Но, несмотря на все это великолепие и многочисленные обязанности и задачи, возложенные на духовенство, самые преданные из них не могли найти полного удовлетворения в служении церкви в качестве священников. В обществе, где и миряне, и священники полностью строили свою жизнь на христианских постулатах, любое действие рассматривалось с религиозной точки зрения. Каждый человек старался не впасть в ересь, чтобы получить право оказаться в раю; в то же время многие начали больше думать о судьбе, которая уготована их душам на том свете. По их мнению, стало важнее обеспечить спасение своей души и — собственным примером — душ других людей, чем улучшать земное существование живущих. Те, кто рассуждал таким образом, часто приходили к выводу, что их основной долг заключается не столько в том, чтобы проявить себя во имя других, а в том, чтобы избавить себя от зла через умерщвление плоти.
Это веяние не было новым. Оно стало логическим результатом последовавшей за легализацией христианства невозможности обеспечить спасение, приняв смерть христианского мученика. Аскетизм стал единственной реальной альтернативой мученичеству. Боли от самоистязания закаляли дух не меньше, чем пытки. Понятия монастырской жизни были уже широко распространены среди буддистов в Центральной Азии, когда христианскую доктрину начали проповедовать в Святой земле. В многочисленных буддийских монастырях к тому времени насчитывались тысячи обитателей. Слава о них доносилась на Запад купцами, которые перевозили драгоценные тюки дефицитного шелка по караванным путям, связывающим Китай и Европу, но ранние христиане добавили к порядку, изобретенному буддийскими монахами, новый элемент — полнейший аскетизм.
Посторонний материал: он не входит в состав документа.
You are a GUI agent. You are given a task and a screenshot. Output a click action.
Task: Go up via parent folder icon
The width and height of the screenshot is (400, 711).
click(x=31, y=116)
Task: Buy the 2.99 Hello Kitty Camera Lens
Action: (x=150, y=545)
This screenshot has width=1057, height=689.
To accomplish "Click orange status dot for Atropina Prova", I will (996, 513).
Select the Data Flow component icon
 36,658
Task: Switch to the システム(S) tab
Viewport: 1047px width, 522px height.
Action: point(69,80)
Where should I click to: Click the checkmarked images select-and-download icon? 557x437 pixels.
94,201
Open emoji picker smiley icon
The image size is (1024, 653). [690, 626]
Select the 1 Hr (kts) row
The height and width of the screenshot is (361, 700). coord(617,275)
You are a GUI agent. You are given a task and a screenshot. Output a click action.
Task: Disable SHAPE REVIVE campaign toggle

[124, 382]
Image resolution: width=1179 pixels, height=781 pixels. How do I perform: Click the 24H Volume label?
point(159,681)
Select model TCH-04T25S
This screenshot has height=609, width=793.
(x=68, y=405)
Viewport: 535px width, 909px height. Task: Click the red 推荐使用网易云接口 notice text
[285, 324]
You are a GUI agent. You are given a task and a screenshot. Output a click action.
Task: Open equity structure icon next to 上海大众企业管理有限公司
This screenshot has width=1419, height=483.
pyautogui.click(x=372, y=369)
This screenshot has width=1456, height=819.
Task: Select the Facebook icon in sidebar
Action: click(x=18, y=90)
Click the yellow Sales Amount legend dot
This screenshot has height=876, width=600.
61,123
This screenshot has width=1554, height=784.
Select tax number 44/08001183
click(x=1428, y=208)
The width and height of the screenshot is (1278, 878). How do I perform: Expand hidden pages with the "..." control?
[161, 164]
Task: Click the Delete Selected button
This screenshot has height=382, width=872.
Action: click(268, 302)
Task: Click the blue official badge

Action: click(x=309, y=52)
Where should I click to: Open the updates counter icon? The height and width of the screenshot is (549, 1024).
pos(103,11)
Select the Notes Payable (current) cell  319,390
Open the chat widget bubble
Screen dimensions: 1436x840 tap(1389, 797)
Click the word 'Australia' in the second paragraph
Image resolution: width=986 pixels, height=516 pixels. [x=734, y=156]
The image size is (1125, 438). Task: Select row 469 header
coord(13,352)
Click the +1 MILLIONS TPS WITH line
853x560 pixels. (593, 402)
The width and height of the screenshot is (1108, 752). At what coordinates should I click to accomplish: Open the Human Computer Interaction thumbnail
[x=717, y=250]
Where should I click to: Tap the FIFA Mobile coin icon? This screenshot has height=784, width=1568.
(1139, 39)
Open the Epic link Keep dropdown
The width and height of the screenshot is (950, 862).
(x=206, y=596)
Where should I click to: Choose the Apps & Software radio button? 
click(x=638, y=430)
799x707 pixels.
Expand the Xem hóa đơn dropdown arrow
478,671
Понятие образа жизни христианского аскета — абсолютно восточное, происходит из Египта и возникло, вероятно, в III веке. Вскоре этот способ существования распространился в Сирию. Все больше и больше ревностных христиан отправлялось в египетскую пустыню, чтобы жить там в уединении, умерщвляя свои тела и усмиряя инстинкты в попытке подражать святым, чтобы подобно им спасти свои души от вечных мук. Они находили поддержку в изречениях, например в словах святого Симеона: «Святые просияют на земле и станут святыми на небесах» или Иоанна из Энхайты: «Святые обладают возможностью восполнять то, чего не хватает в жизни».
Анахореты уходили из мира людей, чтобы жить в пещерах (дендриты — на деревьях), питаться ягодами и проводить время в молитве. Многие истязали свое тело, нанося себе раны до тех пор, пока вызванные болью галлюцинации не подвергали их души проверке не менее суровой, чем та, что они устраивали своей плоти. Приблизительно в 384 году один истовый христианин, уже испытавший свой дух тремя годами пустынножительства, придумал еще более суровое наказание для себя. Он решил простоять до конца жизни на колонне, установленной на границе Сирии и Киликии. Так Симеон стал первым столпником, как называли живущих на колоннах. Многие люди непоколебимой веры последовали его примеру, но самым известным стал столпник Даниил, избравший колонну в Константинополе. Он взобрался на нее в возрасте 33 лет и оставался там до самой смерти в 493 году, когда ему исполнилось 83 года. Даниил был последователем Симеона, имел собственных учеников и прерывал свое стояние дважды в день, чтобы наставлять и поддерживать их.